LLMs & Agents, Multimodal Reasoning, Code Intelligence, and Future Directions

Updated: 2026-05-11

Overview

My research centers on building large language models (LLMs) and agents that can reason, retrieve, and act reliably in complex, knowledge-intensive environments. Beginning with federated learning — where I investigated how to embed group-level fairness constraints into the gradient descent process [1] — I gradually broadened my scope from low-level model training dynamics to high-level cognitive capabilities: how models understand visual structures, manipulate code, plan with tools, and adapt through interaction. This journey reflects a core conviction: that the path toward genuinely intelligent systems requires us to address challenges across the entire stack, from training methodology to emergent multi-agent behavior.

Multimodal Reasoning

A fundamental limitation of current generative models is their struggle with compositional structural constraints — generative numeracy, attribute binding, and part-level relations.
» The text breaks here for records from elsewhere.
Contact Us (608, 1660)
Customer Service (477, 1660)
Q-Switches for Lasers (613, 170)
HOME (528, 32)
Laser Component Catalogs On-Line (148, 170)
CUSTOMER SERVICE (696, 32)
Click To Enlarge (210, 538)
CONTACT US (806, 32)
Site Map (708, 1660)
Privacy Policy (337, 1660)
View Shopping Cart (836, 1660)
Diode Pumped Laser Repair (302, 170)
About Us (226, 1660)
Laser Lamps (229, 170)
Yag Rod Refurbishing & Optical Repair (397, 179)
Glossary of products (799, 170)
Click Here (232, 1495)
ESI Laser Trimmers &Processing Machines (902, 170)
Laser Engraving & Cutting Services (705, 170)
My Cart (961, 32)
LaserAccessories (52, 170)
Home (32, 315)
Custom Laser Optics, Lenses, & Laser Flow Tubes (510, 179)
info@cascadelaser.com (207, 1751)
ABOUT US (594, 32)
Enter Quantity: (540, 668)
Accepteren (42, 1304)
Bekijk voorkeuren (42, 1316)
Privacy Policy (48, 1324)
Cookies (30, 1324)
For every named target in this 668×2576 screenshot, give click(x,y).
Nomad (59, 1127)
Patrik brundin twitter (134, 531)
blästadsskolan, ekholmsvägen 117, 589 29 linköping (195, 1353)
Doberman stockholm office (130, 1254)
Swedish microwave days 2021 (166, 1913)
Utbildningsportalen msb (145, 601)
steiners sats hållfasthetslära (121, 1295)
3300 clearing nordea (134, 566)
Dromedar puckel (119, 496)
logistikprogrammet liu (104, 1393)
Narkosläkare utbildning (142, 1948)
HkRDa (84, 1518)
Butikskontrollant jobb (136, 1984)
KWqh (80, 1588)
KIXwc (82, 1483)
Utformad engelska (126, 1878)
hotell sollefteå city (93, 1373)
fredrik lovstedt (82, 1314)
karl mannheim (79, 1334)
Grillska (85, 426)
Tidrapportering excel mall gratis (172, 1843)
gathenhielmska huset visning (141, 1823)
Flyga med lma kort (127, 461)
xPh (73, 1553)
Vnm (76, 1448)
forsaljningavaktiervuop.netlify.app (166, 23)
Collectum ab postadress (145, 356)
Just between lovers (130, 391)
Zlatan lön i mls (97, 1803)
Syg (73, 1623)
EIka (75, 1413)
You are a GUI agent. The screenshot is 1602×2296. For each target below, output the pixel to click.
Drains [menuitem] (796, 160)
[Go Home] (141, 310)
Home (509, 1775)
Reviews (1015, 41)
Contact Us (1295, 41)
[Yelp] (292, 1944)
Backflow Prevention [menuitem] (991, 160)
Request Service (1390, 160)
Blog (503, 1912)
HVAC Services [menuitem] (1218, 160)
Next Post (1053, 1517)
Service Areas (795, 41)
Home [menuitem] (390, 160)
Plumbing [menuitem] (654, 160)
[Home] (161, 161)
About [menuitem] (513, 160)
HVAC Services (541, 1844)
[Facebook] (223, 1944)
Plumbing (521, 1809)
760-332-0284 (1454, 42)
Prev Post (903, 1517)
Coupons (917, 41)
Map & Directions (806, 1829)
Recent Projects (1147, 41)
In Shape-of-Thought (SoT) [2], I introduced a visual Chain-of-Thought framework that enables progressive object assembly via interleaved textual plans and rendered intermediate states. Rather than producing explicit geometric representations, the model learns shape-assembly logic through coherent 2D projections without relying on external rendering engines at inference time. I constructed the SoT-26K dataset by converting part-based CAD assets into step-aligned multimodal traces via automated hierarchy decomposition and Blender rendering, and T2S-CompBench to evaluate both structural integrity and trace faithfulness. Fine-tuning a multimodal autoregressive model on these traces yielded an 88.4% component numeracy and 84.8% structural topology — approximately 20% above text-only baselines.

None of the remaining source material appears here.